The central deity at the Simhachalam temple near Visakhapatnam, the lion-man incarnation of Lord Mahavishnu is in the tribhanga posture. In the back it carries an inscription dating it 1098, the period of the Chola King Kuloththunga. The Tirumala Rama Idol at the famous Tirumala Venkateswara Temple, Andhra Pradesh is also in the same posture. This style has also travels with Indian influence as in China where some sculptures at the Maijishan Grottoes built in the Later Qin era (384-417 CE). Some Buddha images in Thailand are also in the tribhanga (leaning) position and so are some of Boddhisattva in the ancient Yakushi-ji Buddhist temples in Nara, Japan, built in 680 CE, the Hakuhō period. Takkolam pallava period Shiva temple Durga also in Tribhanga style is best example is in Tamil Nadu.

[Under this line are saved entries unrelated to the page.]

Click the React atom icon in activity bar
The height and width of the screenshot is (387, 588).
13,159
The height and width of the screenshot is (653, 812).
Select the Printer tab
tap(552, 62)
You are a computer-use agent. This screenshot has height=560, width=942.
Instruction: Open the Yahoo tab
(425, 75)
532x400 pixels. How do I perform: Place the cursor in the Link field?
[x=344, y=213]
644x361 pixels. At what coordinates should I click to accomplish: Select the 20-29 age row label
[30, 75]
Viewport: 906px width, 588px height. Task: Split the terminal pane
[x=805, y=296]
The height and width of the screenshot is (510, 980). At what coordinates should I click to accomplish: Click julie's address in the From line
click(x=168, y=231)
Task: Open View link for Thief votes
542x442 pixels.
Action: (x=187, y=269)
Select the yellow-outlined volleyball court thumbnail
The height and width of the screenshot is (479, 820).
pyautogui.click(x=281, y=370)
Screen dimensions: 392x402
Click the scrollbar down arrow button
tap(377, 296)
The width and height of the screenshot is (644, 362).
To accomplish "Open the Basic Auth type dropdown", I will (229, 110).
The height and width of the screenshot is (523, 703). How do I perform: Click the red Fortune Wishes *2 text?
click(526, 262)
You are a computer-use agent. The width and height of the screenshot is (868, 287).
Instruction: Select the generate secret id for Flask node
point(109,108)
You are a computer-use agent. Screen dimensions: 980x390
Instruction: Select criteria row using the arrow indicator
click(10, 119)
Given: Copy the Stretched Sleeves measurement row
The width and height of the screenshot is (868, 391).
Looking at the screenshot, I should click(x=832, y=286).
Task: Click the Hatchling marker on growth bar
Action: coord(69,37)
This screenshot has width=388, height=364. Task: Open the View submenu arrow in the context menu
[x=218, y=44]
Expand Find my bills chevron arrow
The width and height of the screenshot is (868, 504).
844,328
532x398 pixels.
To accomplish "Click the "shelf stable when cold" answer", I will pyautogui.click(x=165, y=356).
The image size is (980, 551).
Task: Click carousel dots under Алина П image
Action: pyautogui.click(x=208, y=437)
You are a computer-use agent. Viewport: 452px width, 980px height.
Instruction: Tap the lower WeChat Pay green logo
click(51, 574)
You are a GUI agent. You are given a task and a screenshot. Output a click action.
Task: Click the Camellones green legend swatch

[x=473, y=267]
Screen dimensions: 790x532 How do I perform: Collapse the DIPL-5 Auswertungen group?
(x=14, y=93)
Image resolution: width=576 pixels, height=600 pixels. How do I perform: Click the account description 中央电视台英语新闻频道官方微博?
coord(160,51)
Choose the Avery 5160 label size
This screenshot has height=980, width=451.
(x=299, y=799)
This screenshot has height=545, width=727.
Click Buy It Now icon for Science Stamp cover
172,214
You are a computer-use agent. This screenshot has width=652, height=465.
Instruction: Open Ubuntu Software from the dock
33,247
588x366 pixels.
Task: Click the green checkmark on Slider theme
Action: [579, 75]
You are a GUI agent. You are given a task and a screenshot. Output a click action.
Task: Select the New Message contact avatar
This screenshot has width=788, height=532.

As compared with the similar European contrapposto and "S Curve" poses, the Tribhanga, literally meaning three parts break, consists of three bends in the body; at the neck, waist and knee, hence the body is oppositely curved at waist and neck which gives it a gentle "S" shape. It has been closely associated with the Hindu deity Krishna who is often portrayed in this posture.

==In dance==
It is considered the most graceful and sensual of the Odissi positions, and used in many other classical Indian dance forms. The Indian classical dance of Odissi is characterized by various Bhangas or stance, which involves stamping of the foot and striking various postures, four in number, namely Bhanga, Abanga, Atibhanga, and Tribhanga being the most common of all. The Sanskrit term Tribhanga means Three Bhanga and according to K. M. Varma the term Tribhanga was in the original Shilpa Shastras literature not the name of a particular standing position but used, contrary to the modern usage in art history, to describe the group of the "Three Bhangas", namely Abhanga, Samabhanga, and Atibhanga.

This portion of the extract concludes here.